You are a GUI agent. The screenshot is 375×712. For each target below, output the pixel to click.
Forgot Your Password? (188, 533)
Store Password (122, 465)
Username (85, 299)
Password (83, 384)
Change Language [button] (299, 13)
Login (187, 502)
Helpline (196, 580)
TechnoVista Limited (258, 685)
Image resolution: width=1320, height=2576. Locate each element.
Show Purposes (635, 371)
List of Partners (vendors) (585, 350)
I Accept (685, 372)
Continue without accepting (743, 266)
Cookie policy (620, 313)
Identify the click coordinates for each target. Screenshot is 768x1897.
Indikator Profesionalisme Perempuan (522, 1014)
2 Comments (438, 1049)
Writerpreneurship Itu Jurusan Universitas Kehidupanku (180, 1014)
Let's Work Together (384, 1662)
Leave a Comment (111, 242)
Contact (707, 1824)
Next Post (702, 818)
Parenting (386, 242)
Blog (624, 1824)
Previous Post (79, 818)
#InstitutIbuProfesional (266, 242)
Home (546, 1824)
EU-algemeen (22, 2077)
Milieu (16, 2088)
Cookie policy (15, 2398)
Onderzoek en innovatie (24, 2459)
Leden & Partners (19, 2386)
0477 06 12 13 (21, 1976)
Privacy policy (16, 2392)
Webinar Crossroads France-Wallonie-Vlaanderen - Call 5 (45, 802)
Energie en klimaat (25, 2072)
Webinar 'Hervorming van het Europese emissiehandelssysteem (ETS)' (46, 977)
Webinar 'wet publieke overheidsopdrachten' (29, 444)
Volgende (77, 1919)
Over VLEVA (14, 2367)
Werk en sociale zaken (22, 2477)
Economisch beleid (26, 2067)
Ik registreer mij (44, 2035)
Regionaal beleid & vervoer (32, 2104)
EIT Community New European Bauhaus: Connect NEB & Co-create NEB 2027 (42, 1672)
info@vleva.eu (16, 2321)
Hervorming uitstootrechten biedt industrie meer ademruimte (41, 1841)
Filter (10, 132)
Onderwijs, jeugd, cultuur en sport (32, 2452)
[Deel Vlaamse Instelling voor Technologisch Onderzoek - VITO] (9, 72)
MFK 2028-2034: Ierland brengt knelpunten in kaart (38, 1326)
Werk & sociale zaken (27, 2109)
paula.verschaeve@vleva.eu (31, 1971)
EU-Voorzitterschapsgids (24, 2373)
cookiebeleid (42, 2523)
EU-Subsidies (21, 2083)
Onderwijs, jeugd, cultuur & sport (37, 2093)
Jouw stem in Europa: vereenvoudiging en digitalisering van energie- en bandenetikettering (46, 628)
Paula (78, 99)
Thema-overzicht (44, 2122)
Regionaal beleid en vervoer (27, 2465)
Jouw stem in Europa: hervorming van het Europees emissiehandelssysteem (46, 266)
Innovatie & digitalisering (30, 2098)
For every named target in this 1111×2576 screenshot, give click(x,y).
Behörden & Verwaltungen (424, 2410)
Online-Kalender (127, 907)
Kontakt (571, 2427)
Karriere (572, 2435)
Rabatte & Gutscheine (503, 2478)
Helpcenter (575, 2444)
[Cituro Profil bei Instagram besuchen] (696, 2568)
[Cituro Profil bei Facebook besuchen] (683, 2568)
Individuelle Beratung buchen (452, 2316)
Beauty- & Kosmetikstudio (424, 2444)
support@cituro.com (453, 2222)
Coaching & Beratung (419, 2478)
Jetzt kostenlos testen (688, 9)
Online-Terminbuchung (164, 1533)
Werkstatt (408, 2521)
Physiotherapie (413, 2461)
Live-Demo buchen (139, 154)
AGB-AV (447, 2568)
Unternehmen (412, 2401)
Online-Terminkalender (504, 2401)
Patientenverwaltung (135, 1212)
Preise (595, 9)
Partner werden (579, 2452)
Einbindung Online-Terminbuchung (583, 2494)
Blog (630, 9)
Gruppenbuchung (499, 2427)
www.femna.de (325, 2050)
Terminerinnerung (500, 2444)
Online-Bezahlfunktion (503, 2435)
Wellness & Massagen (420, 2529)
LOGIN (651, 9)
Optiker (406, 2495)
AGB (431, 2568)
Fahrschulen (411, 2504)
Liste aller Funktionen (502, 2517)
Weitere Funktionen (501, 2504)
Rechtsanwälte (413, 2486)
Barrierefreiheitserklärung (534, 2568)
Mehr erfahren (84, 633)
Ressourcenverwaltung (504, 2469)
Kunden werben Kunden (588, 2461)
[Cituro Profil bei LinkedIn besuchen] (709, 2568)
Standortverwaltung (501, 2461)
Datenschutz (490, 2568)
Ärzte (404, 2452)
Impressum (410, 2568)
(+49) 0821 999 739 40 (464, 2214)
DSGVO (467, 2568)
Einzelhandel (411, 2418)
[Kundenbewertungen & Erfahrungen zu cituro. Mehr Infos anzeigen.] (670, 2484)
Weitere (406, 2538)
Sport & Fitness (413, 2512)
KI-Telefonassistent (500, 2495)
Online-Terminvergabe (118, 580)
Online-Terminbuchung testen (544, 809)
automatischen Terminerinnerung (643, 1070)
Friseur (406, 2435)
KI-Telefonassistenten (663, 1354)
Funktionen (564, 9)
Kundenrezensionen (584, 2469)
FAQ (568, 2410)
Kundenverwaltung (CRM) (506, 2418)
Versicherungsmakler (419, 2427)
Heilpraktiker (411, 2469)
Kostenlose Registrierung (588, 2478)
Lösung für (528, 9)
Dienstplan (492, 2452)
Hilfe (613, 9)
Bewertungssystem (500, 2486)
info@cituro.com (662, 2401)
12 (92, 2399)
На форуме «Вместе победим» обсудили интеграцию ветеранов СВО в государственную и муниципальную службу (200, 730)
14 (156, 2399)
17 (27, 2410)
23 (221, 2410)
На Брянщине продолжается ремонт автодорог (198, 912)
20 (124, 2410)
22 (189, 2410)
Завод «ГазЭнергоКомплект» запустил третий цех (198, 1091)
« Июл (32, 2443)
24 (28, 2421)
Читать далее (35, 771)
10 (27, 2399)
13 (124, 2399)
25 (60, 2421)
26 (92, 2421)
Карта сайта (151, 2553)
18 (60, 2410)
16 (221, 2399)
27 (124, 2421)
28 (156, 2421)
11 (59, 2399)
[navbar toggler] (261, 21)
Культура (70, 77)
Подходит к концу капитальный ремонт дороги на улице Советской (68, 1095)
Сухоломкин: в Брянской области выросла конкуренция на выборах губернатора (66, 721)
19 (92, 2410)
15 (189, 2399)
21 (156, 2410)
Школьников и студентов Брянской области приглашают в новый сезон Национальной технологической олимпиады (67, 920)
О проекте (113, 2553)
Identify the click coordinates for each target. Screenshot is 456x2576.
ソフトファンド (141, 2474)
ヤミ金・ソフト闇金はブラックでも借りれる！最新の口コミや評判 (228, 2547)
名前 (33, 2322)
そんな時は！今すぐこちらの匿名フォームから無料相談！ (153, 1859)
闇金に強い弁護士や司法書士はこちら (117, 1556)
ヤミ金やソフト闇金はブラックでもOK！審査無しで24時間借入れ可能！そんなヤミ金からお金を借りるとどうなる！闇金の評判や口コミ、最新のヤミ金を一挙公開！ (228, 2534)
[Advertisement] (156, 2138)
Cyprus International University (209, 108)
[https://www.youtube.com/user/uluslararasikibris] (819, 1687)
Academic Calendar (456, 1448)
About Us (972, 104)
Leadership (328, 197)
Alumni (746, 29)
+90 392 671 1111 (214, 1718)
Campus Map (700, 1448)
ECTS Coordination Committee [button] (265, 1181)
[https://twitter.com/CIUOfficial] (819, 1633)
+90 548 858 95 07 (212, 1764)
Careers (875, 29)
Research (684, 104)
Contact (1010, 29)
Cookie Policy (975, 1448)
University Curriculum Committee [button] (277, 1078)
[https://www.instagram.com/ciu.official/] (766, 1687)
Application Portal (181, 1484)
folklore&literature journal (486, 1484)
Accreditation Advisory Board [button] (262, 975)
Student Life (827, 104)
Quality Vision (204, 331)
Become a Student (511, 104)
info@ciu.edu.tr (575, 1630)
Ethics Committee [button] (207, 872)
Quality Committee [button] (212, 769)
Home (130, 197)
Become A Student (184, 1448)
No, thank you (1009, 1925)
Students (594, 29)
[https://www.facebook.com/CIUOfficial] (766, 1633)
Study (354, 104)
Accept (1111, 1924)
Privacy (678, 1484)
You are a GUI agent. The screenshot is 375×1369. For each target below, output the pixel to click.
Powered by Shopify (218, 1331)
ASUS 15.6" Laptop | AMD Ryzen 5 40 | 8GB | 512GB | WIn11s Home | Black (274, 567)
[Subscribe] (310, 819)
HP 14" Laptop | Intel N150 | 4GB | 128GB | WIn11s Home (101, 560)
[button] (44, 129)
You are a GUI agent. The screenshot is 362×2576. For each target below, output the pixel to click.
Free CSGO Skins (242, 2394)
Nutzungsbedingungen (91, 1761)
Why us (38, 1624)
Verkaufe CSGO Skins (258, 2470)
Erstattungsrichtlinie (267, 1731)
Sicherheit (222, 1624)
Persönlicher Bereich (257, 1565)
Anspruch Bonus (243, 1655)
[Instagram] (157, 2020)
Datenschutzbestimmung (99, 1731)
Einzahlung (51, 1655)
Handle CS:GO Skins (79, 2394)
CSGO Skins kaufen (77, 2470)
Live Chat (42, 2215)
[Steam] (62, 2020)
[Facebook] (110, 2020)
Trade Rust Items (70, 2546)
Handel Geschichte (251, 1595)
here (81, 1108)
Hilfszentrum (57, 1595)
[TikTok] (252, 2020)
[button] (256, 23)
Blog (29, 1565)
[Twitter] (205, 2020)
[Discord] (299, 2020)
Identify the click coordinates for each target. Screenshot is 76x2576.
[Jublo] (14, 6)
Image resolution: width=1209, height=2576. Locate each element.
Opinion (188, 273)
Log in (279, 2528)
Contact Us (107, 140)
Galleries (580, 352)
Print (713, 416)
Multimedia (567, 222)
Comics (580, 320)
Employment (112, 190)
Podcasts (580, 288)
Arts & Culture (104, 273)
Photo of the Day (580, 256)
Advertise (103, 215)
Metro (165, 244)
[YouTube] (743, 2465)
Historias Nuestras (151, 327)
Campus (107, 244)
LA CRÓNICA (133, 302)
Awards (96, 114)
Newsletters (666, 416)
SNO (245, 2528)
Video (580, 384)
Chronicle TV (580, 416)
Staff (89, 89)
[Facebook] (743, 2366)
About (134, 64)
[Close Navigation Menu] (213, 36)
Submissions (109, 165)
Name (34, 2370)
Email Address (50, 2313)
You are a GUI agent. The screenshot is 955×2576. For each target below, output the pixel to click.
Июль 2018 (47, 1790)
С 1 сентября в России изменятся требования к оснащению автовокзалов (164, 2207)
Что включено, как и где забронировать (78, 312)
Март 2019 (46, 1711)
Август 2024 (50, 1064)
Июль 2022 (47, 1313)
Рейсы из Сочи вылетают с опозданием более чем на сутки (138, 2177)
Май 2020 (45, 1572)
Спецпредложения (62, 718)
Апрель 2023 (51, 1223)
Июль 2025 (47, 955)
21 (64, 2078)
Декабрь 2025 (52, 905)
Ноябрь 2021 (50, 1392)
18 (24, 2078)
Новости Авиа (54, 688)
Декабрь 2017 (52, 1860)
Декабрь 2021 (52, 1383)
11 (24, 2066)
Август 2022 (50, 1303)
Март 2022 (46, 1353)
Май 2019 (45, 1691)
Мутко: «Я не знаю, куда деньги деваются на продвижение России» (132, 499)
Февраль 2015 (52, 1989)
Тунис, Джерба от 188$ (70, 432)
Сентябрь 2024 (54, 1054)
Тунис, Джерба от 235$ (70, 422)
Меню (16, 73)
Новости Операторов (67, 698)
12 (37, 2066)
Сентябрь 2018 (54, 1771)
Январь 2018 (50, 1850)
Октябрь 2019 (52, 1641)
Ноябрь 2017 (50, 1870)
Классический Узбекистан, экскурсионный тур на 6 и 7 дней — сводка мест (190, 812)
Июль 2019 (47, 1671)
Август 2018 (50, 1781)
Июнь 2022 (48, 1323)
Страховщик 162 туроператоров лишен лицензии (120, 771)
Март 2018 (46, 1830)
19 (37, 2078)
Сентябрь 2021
========
• Assigned task: How many lines in the entries above include the string "University"? Give only the number.

• Result: 2